The final jury instruction language on republication — directly relevant to whether Heard's Twitter activity extended liability for the op-ed.

“Our system of law does not permit jurors to be governed by sympathy, prejudice, or public opinion.”

Core impartiality instruction delivered directly to jurors before closing arguments, framing the standard for deliberation.

“The term "actual malice" should not be confused with the more common meaning of the word "malice," such as "ill will" or "hatred."”

Critical definitional instruction separating the legal standard from its colloquial meaning — central to both parties' claims.

“Merely linking to an article does not amount to republication, but adding content to a linked article may constitute republication.”

Governs whether Heard's December 19, 2018 tweet constitutes actionable republication of the op-ed — a distinct basis for liability.

“Mr. Depp cannot recover damages for any harm that occurred after November 2nd, 2020.”

Establishes the damages cutoff date for Depp's claims, limiting the scope of compensable harm the jury could award.

“your verdict must be unanimous”

The threshold requirement for the jury's decision — all twelve seated jurors must agree.

“It is rarely helpful for jurors, upon first entering the jury room, to take a straw vote or for any juror to make an emphatic expression of his or her opinion in the case, or to announce a determination to stand for a certain verdict.”

Caution against anchoring bias and premature position-locking before full deliberation.

“none of you should surrender your honest conviction as to the weight, or-effect of the evidence solely because of the opinion of your fellow jurors, or for the mere purpose of returning a verdict.”

Protection of individual juror conscience against social pressure toward a verdict.

“You'll have two sets of verdict forms, one for Mr. Depp's case and one for Ms. Heard's case”

Confirms the jury must evaluate Depp's defamation claims and Heard's counterclaim independently.

“it's clear that the title is the statement”

Judge's threshold determination that narrows the falsity question to the headline alone, not the full op-ed.

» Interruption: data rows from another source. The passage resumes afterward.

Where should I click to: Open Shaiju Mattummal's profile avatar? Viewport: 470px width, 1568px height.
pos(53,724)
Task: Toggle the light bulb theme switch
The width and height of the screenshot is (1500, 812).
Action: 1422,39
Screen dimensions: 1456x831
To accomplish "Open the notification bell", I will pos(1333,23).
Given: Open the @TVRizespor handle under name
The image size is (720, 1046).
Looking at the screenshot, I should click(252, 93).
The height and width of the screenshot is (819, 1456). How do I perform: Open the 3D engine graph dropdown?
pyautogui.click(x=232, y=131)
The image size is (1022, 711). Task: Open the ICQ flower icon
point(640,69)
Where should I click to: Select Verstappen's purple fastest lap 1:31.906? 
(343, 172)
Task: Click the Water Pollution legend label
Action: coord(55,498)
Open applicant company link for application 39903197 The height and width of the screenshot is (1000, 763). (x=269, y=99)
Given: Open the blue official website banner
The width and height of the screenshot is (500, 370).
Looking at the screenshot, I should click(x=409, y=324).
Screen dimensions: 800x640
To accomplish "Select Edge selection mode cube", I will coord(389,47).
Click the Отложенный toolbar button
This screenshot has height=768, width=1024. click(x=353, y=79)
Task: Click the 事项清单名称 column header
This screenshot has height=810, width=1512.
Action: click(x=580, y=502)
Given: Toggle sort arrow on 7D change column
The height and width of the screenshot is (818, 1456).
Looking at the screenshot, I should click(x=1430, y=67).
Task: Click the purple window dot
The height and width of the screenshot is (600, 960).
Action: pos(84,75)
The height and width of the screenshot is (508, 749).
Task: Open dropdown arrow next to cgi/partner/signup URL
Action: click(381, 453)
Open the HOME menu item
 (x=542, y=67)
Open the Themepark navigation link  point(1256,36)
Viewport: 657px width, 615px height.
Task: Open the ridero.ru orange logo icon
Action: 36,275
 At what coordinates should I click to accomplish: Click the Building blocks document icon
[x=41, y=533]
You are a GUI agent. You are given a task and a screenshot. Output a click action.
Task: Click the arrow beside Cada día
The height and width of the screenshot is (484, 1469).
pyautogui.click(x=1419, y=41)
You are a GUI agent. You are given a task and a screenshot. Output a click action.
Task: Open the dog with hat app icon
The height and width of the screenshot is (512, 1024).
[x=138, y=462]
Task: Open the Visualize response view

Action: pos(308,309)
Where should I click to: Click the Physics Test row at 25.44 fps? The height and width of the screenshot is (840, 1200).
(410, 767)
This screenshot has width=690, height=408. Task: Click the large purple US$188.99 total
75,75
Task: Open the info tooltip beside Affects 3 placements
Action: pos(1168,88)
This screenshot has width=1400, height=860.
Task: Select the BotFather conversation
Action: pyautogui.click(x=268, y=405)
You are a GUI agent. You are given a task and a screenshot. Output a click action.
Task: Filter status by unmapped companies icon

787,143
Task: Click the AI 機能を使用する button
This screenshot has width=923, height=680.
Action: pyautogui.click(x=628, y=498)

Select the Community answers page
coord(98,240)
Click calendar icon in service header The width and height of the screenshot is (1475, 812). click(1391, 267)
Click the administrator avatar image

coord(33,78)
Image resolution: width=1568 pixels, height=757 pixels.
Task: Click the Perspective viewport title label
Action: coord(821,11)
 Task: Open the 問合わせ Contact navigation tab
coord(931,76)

“The statement is the headline not the entire op-ed.”

The exact written clarification sent back to the deliberating jury.

“since the jury has the case now and it's out of my hands, I appreciate your motion but I'm not going to entertain it at this time, okay?”

Judge explains her policy of not acting on motions once deliberations have begun.

“Regardless of the verdict, I will not tolerate any outburst, whatsoever, okay?”

Judge's admonishment to the gallery before the verdict is read, underscoring the formal stakes of the proceeding.

“As against John C. Depp, II: We, the jury, award compensatory damages in the amount of $2 million.”

The damages verdict on Heard's successful counterclaim over Waldman's 'hoax' statement.

“I will amend the punitive damages award to the statutory cap of $350,000 on Mr. Depp's award, okay?”

Judge immediately applies Virginia's statutory punitive cap, reducing the $5M jury award to $350K.